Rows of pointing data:
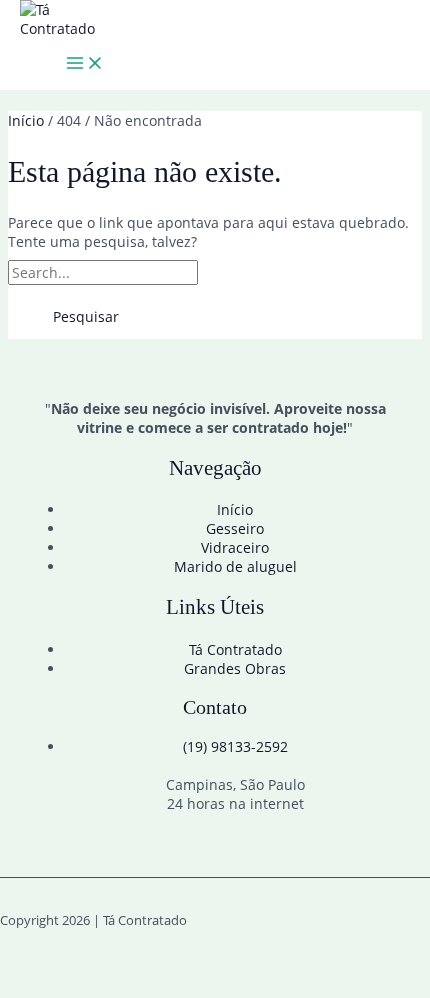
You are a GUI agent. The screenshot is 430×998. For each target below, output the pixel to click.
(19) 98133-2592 (235, 746)
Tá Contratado (235, 649)
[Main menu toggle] (85, 64)
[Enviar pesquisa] (247, 273)
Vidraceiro (235, 547)
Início (235, 509)
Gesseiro (235, 528)
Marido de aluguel (235, 566)
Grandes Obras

__WHAT NEEDS TO BE DONE__. Rename "screenshot" to "screen capture" throughout the entries and write out all their lines with nothing else changed. Leave the picture out.

__ANSWER FOR THE TASK__.
You are a GUI agent. The screen capture is 430×998. For each target below, output the pixel to click.
(19) 98133-2592 (235, 746)
Tá Contratado (235, 649)
[Main menu toggle] (85, 64)
[Enviar pesquisa] (247, 273)
Vidraceiro (235, 547)
Início (235, 509)
Gesseiro (235, 528)
Marido de aluguel (235, 566)
Grandes Obras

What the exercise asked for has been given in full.